▶ _Problem details_
Only these lines of the data below are wanted: the one with "This screenshot has height=427, width=1034.", the one with "Given: Advance to next slide arrow", and any lines between them, each repeated exactly.

Stored data entries:
▬▬▬
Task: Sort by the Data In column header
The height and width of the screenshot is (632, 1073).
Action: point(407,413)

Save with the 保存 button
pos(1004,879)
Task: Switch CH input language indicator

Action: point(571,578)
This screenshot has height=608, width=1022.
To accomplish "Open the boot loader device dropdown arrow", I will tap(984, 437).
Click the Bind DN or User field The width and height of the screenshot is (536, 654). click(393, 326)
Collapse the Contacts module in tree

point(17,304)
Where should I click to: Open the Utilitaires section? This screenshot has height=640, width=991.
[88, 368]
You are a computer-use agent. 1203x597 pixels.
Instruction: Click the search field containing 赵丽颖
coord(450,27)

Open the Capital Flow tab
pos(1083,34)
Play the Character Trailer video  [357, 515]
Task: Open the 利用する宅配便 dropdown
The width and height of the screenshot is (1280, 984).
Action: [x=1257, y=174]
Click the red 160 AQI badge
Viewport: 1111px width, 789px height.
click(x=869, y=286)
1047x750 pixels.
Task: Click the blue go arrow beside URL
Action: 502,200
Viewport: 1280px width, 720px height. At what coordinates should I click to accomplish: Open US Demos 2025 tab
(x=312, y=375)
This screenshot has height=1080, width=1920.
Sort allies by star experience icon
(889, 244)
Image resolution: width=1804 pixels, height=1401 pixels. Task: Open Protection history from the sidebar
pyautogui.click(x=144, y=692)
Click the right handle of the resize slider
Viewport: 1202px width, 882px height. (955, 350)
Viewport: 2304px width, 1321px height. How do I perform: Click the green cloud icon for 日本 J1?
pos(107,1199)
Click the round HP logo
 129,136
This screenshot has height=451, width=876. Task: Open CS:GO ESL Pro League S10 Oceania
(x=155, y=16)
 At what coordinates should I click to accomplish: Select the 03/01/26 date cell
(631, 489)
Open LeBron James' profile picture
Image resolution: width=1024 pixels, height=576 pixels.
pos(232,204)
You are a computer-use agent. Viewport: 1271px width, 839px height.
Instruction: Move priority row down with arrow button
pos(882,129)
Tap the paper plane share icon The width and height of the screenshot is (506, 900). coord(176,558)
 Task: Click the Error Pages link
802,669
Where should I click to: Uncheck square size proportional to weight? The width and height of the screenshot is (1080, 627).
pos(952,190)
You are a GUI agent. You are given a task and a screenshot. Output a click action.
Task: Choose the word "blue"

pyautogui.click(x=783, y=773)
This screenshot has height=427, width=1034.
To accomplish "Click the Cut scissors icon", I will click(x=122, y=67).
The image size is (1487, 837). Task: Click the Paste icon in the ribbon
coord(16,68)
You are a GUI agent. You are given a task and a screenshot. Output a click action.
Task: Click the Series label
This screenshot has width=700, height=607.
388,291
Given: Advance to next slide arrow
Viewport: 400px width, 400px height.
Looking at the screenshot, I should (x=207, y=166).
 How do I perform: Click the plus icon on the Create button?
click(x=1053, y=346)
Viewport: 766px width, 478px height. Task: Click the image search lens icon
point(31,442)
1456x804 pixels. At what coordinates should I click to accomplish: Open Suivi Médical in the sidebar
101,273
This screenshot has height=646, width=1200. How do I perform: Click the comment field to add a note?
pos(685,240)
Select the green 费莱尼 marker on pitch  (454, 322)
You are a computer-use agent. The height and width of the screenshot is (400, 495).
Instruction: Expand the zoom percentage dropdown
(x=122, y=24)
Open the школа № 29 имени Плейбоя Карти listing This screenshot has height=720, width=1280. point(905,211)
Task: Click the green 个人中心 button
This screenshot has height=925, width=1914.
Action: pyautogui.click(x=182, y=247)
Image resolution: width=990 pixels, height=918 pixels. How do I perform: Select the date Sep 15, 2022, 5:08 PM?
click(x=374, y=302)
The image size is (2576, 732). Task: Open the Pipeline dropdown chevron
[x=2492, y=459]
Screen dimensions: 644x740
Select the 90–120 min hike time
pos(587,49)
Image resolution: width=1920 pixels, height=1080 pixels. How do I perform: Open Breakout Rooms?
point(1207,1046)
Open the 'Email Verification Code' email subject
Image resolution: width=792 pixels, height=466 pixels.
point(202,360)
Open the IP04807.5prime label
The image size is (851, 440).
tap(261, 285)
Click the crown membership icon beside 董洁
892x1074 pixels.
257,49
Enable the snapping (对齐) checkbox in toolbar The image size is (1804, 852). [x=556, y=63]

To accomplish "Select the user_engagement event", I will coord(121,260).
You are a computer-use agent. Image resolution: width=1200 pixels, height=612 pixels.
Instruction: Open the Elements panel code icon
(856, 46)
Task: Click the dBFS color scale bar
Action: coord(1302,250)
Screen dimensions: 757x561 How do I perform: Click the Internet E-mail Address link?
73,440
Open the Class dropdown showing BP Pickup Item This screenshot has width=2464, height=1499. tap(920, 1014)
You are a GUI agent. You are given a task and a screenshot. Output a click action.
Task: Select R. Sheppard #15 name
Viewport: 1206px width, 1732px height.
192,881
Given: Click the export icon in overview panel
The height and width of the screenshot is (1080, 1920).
▬▬▬
▶ _Problem solution_
This screenshot has height=427, width=1034.
To accomplish "Click the Cut scissors icon", I will click(x=122, y=67).
The image size is (1487, 837). Task: Click the Paste icon in the ribbon
coord(16,68)
You are a GUI agent. You are given a task and a screenshot. Output a click action.
Task: Click the Series label
This screenshot has width=700, height=607.
388,291
Given: Advance to next slide arrow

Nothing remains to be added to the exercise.